As in Experiment 1, articulatory gestures were labeled using a semi-automatic procedure (mview; Haskins Laboratories). The constriction of interest is the initial /m/ in the target words (miMA and MIma), which is the constriction closest to the boundary, and is expected to show the most lengthening (Byrd & Saltzman, 2003). The closing and opening movements of these constrictions were analyzed on the lip aperture (LA) signal. As in Experiment 1, we also labeled the manual gesture. The temporal landmarks used in this experiment were the same as in Experiment 1, namely gesture onset, peak velocity of the closing/pointing movement, maximum constriction/finger displacement, peak velocity of the opening/return movement, and gesture offset (see also Figure 4). We used these landmarks to calculate the same variables for speech and manual gestures as in Experiment 1 (CLOSEDUR, CLOSEDURACC, OPENDUR, OPENDURACC for lip aperture and POINTINGDUR, POINTINGDURACC, RETURNDUR, RETURNDURACC for the pointing gesture). Note that the closing/pointing movements (CLOSEDUR, CLOSEDURACC for lip aperture and POINTINGDUR, POINTINGDURACC for the manual gesture) are the movements closest to the boundary, where the effect of the boundary is expected to be the strongest, while the opening/return movements are further away from the boundary, and a weaker effect of the boundary is expected (Byrd & Saltzman, 2003).

Figure 4
Figure 4

Labeling example for miMA, for the utterance, “There are other things.
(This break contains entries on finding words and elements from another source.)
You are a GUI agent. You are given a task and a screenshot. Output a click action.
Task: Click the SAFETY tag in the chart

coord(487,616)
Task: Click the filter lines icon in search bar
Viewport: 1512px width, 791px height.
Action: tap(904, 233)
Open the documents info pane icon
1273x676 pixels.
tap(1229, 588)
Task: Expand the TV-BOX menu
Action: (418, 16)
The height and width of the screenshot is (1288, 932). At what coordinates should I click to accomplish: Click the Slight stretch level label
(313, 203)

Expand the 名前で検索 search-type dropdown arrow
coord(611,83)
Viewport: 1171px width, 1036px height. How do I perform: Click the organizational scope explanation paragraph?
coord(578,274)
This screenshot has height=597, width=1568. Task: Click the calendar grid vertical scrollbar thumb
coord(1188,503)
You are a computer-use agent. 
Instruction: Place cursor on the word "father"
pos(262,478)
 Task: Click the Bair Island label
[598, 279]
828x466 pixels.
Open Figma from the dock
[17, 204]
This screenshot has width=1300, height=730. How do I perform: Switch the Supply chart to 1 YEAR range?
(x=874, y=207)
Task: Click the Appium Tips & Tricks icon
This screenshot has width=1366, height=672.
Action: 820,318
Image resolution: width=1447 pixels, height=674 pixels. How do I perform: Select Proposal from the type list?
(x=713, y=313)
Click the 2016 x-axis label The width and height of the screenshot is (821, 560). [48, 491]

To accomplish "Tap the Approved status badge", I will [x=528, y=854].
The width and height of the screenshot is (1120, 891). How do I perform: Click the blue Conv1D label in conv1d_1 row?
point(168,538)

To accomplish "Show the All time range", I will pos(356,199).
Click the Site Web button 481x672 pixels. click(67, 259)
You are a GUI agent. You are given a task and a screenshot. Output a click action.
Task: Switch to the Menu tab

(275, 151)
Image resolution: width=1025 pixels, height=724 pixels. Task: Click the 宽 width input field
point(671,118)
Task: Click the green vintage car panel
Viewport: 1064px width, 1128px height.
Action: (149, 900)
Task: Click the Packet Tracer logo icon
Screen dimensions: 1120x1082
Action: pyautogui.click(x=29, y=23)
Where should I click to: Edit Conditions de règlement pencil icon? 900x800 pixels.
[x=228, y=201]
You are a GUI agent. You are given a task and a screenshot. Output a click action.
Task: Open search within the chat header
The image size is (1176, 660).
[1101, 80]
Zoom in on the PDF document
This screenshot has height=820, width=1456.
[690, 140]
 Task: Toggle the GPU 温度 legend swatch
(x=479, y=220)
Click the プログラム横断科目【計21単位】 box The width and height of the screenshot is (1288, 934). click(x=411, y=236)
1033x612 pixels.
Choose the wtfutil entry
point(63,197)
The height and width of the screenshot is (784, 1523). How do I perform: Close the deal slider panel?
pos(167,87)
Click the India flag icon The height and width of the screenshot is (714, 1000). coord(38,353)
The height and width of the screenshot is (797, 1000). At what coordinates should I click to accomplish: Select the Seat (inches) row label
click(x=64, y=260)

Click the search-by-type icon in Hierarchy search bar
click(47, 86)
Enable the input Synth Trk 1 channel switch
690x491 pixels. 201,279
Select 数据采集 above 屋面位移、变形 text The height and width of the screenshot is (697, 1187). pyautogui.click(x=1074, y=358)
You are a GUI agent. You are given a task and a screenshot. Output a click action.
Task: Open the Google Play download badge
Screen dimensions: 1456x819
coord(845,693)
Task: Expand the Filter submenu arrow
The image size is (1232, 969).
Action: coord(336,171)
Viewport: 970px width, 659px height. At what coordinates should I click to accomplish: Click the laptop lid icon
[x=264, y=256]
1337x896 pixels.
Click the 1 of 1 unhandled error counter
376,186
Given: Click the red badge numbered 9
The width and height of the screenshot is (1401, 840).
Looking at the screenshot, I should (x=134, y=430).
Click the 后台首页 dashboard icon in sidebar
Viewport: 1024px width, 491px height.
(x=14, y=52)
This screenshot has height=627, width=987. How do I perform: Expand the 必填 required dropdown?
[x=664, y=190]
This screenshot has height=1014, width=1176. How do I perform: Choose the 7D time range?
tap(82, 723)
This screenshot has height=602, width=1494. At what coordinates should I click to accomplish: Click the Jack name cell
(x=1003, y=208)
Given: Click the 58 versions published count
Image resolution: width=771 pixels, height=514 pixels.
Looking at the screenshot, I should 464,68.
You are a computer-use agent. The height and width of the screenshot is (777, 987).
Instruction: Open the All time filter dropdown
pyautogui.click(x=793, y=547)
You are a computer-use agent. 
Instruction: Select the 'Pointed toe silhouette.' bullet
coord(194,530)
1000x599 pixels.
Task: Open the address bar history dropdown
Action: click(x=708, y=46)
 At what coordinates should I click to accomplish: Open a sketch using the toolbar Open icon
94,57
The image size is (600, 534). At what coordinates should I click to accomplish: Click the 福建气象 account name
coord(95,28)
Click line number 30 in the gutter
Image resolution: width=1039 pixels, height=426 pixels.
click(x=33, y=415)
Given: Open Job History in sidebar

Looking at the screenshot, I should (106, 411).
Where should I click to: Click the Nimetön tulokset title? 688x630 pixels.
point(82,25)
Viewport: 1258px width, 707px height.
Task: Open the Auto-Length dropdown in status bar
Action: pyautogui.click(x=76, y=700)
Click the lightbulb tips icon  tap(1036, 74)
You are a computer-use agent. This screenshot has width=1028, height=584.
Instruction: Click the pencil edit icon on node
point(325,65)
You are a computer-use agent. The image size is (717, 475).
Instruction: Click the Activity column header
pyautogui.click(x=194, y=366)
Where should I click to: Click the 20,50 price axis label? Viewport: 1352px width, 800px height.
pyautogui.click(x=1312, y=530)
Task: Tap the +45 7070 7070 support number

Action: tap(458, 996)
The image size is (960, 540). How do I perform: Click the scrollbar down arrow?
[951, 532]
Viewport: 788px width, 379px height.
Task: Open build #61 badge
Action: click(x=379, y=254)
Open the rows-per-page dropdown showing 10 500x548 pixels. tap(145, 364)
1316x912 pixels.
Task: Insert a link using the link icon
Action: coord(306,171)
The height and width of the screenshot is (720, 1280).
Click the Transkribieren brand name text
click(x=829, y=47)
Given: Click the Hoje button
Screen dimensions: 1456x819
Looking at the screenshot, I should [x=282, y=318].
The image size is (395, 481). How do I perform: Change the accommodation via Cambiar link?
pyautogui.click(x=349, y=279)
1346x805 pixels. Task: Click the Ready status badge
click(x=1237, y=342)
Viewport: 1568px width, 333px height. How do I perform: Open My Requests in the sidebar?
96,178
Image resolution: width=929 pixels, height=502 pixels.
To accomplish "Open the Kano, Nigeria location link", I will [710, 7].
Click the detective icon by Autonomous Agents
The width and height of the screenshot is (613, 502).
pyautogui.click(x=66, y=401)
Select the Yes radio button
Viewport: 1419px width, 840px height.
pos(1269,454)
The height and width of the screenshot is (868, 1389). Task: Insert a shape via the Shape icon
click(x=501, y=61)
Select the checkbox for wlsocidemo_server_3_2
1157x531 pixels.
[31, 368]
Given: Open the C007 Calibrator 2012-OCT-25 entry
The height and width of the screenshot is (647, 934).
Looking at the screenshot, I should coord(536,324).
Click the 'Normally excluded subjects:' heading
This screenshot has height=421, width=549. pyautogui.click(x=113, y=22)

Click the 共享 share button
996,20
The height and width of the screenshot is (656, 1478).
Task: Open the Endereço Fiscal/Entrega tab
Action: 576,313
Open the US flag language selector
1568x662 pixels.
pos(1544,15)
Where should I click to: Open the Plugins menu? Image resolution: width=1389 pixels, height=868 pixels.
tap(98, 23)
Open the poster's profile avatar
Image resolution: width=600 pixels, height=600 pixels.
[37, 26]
I saw miMA being stolen in broad daylight by a cop”. The identified landmarks shown here are (for /m/): gesture onset (left edge of the box), nucleus onset (left edge of the shaded box), maximum constriction (dashed line), nucleus offset (right end of the shaded box), gesture offset (right end of the box). LA: lip aperture trajectory and velocity. FING: finger vertical displacement trajectory and tangential velocity.

4.2. Statistical analysis: Experiment 2

The examined durations were z-scored by articulator (finger or LA) and by target word, for each speaker separately, in order to focus on the boundary effects and remove the effects of stress. One-way ANOVAs tested the effect of the boundary (levels: word, IP1, and IP2 boundary) on the eight dependent variables (CLOSEDUR, CLOSEDURACC, OPENDUR, OPENDURACC for lip aperture and POINTINGDUR, POINTINGDURACC, RETURNDUR, RETURNDURACC for the manual gestures). In cases where an ANOVA was significant (p < 0.05), a post-hoc analysis (Fisher’s PLSD) was conducted testing the effect of the different levels of boundary strength on the dependent variables.

While we are presenting the results of both target words pooled, two-way ANOVAs (factors: boundary x stress) gave essentially the same results as the one-way ANOVAs presented here: there was an effect of boundary, such that boundaries lead to lengthening, and for some cases an effect of stress. Speaker 2 showed a stress x boundary interaction for OPENDUR and OPENDURACC in that there was no effect of stress when the boundary was IP2, but for the word and IP1 boundary, stress on the first syllable led to longer duration than stress on the second syllable.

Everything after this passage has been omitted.